Val Schaff (center), a 55-year-old dad from New Orleans, slowly reclaims function in his limbs after nearly dying on a Florida beach. Dr. Rick Miller, chief of trauma at Vanderbilt, saved Schaff’s life. Now, he can spend Father’s Day with 12-year-old daughter, Emily (far left), wife, Joni, 17-year-old son, Val Schaff V, and 15-year-old daughter, Victoria. (Photo: Submitted)
Never Turn Your Back on the Ocean
A Lifeguard’s Beach Safety Tips
by Sgt. Ed Fisher ... and personally attested to by JD Lock
The writer is a 22-year veteran of the Beach patrol
Published August 26, 2012
Never turn your back on the ocean. It’s a motto all lifeguards live by.
*****
It’s a motto that we would like all people to live by. There are two reasons to never turn your back on the ocean. Safety and preventing serious injury are the primary reasons. People who turn their backs toward the sea while in the water are in great danger of getting a neck or back injury. Every summer we deal with dozens of serious neck and back injuries, many of which could have been prevented if the person had not turned their back on the ocean.
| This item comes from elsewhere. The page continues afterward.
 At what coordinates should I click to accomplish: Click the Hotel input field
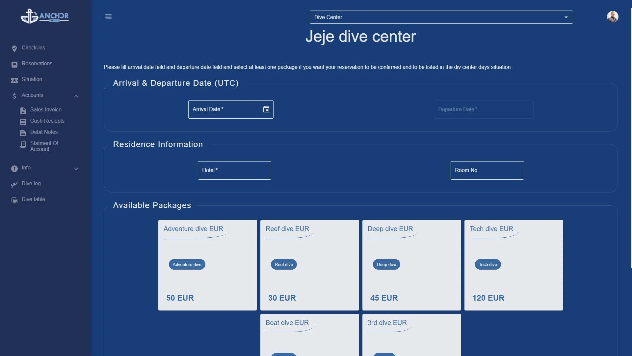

Unsuspecting people who turn their backs to the sea are often taken off guard by a wave and slammed into the sandbar. Sometimes this can be the equivalent to being hit by a car and slammed headfirst into concrete. While it sounds graphic this analogy is truly representational of the force of a wave. On the beach I have seen everything from dislocated shoulders, slipped discs, and spinal cord injuries that caused paralysis. Just being hit in the back or neck by a powerful wave is often enough to cause serious injury. Although we all are aware of the dangers of being rear-ended in a car accident and the possibility of a whiplash type neck injury, most people do not realize that being hit in the back by a wave that can carry several tons of water is the equivalent of a 25 mile per hour or greater rear-end collision. If everyone would pay attention and not turn their backs on the waves the Beach Patrol would respond to a lot less neck and back trauma. There aren’t too many days that go by where a lifeguard does not see someone with there back to the waves get walloped unsuspectingly. The beach patrol encourages people to pay attention when standing in the surf or walking out of the surf. These are two times when people seem to take their guard down and turn their back on the ocean.
The other reason to not turn your back on the ocean is respect. A famous Hawaiian, Duke Kahanamoku, helped popularize the motto, “Never turn your back on the ocean.” Duke was a native Hawaiian who gained fame by helping make surfing an international sport and winning gold medals at the Olympics in 1912 and 1920. He also won a silver in the 1924 Olympics. Duke was a lifeguard and recognized the value of never turning your back on the ocean, but he also tried to teach people the same respect he and his Hawaiian ancestors had for the ocean.
The Ocean City Beach Patrol has worked with trauma doctors to modify and adapt a specialized technique of spinal stabilization that was first introduced by Hawaiian lifeguards to manage suspected head, neck and back injuries. Although every surf rescue technician is trained and skilled in the use of these techniques it is far better for our beach patrons to have injuries prevented rather than treated. Taking responsibility for your own actions and spreading the caution about spinal cord injuries is the greatest form of prevention we have. Many people just do not realize the awesome energy and power contained in a wave and that wet sand is just as un-yielding as concrete and that it is the bones of the spinal column that cause the damage and possible paralysis that results from the impact of your head, neck or back with the beach. Most people would never think of crossing the street without looking both ways, but will turn their back to these powerful waves which could be just as dangerous to an unsuspecting person. Please, use your head to protect your spine and think before turning your back on the ocean, diving or riding breaking waves into the beach. Have fun but remain safe.